LeftChildVal = 4; rightChildVal = 6 for the root of the tree in the above figure; since 4 < 6 , so c = 4 . Then since 11 > 4 , which is key > c , element 4 is used to overwrite the value of the root node of the tree.

Then leftChildVal = 8; rightChildVal = 10 in the left and right child nodes of the root of the tree root; since 8 < 10 , so c = 8 . Then because 11 > 8 is key > c , element 8 is used as the root node of the left subtree of the tree root, and the shape of the tree is now as shown in the third step in the following figure. At this time, it is judged whether it is k < half , and the result is false, so the loop is exited. Then set the element of x = 11 to the place where the subscript of the array is 3 . At this time, the heap tree is shown in the fourth step in the figure below, and the heap adjustment is completed.

put operation

The put operation internally calls the offer operation. Since it is an unbounded queue, it does not need to block.

public void put(E e) {
    offer(e); // never need to block
}

take operation

The role of the take operation is to obtain the root node element of the heap tree inside the queue, and block if the queue is empty.
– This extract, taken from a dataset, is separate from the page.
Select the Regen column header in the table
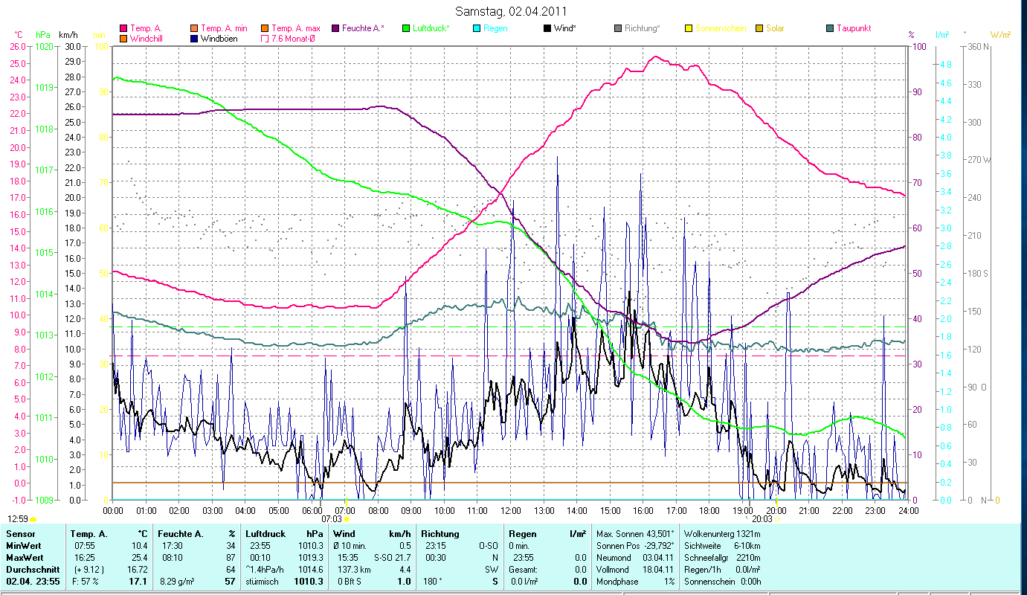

public E take() throws InterruptedException {
    final ReentrantLock lock = this.lock;
    lock.lockInterruptibly();
    E result;
    try {
        while ( (result = dequeue()) == null)
            notEmpty.await();
    } finally {
        lock.unlock();
    }
    return result;
}

size operation

Get the number of queue elements. The following code adds a lock before returning size to ensure that no other threads are enqueued or dequeued when the size method is called. In addition, since the size variable is not modified as volatile, the locking here also ensures the memory visibility of the size variable under multi-threading.

public int size() {
    final ReentrantLock lock = this.lock;
    lock.lock();
    try {
        return size;
    } finally {
        lock.unlock();
    }
}

Summarize

PriorityBlockingQueue is similar to ArrayBlockingQueue and uses an exclusive lock internally to control that only one thread can enqueue and dequeue at the same time. In addition, PriorityBlockingQueue only uses a notEmpty condition variable and does not use notFull. Because it is an unbounded queue, it will never be in the await state when performing a put operation, so it does not need to be woken up. The take method is a blocking method and can be interrupted. This queue is useful when you need to store elements with priority.